Australia to host two Rugby World Cups
Australia will host the men’s 2027 and women’s 2029 Rugby World Cups in a game-changer for the cash-strapped code Down Under.
The World Rugby Council formally granted Australia staging rights for the two global showpieces following a final vote in Dublin on Thursday.
Australia had been all but certain to earn both tournaments after previously gaining preferred host status in the streamlined bid process.
The Sydney Harbour Bridge was lit up in green and gold at 6 pm in anticipation before Rugby Australia (RA) received the confirmation it was anxiously awaiting almost three hours later.

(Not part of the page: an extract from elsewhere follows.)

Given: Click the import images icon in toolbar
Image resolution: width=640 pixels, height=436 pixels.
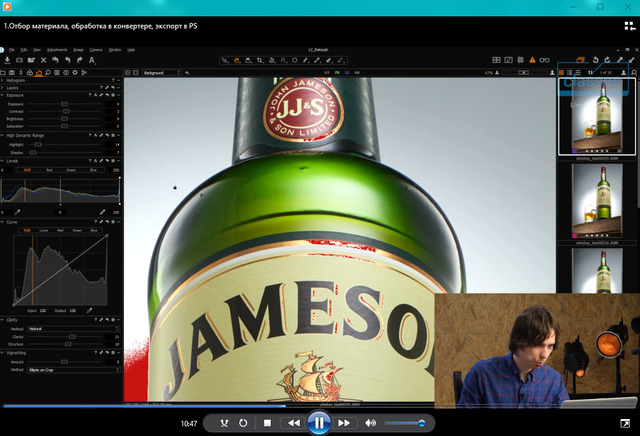Looking at the screenshot, I should 7,60.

Wallabies legend Tim Horan, a two-time World Cup winner, tweeted the announcement marked “the most significant moment in Australian rugby history since winning the RWC in 1991 that put rugby on the map in Oz”.
RA boss Andy Marinos estimated the two World Cups could bring between $50 and 60 million to the cash-strapped governing body and help return the sport to its glory days in Australia.
That forecast came after the organisation considered reverting to amateur status when it recorded a net deficit of $27.1 million for 2020 due to the COVID-19 pandemic.
“It sets us up for what I think is going to be a golden age of rugby in this country,” RA president David Codey said.
Wallabies captain Michael Hooper and Wallaroos skipper Shannon Parry said hosting the two events would inspire a new generation of young players.
“It’s pretty special,” Hooper said.
“The runway from this all comes together in the next 10 years of rugby. Not only with these World Cups but the (Brisbane 2032) Olympics with rugby’s involvement in the Olympics and what that looks like.
“It’s a pretty good time to be a young rugby player or looking to play rugby.”
Australian Women’s Rugby president Josephine Sukkar said “the impact of what this means, not just for Australia but for the region” couldn’t be overstated.
“The legacy this will create for Australia, the increase in participants. We expect more than 30,000 more men and women participating in the game,” Sukkar said.
Parry expected hosting a women’s World Cup in Australia for the first time would lure young girls to the game in the same way the women’s Sevens team did after striking gold at the 2016 Rio Olympics.
“Off the back of 2016, it really created a pathway and a bit of a legacy for these young girls to aspire to,” Parry said.
“To think, we’ve got a Commonwealth Games as well (in Victoria in 2026). It’s a massive pathway and trajectory to get girls into rugby.
“It’s really exciting. If you’re 15, 16, come five, six, seven years time, you’re probably going to be in that Wallaroos team.”
The 2027 men’s edition will come 24 years after the Wallabies reached the final the last time Australia hosted the tournament and is expected to feature between eight and 10 match venues.
Many other locations will serve as training bases, while ar t, wine and food trails will be among the lures set to attract tourists seeking more from their experience than rugby.
All told, the 2027 event is projected to attract more than two million people across seven weeks of competition, including 200,000 international visitors, and generate a $2.5 billion boost for the economy.
Organisers said it would create 13,300 jobs and stimulate $500 million in new trade and investment.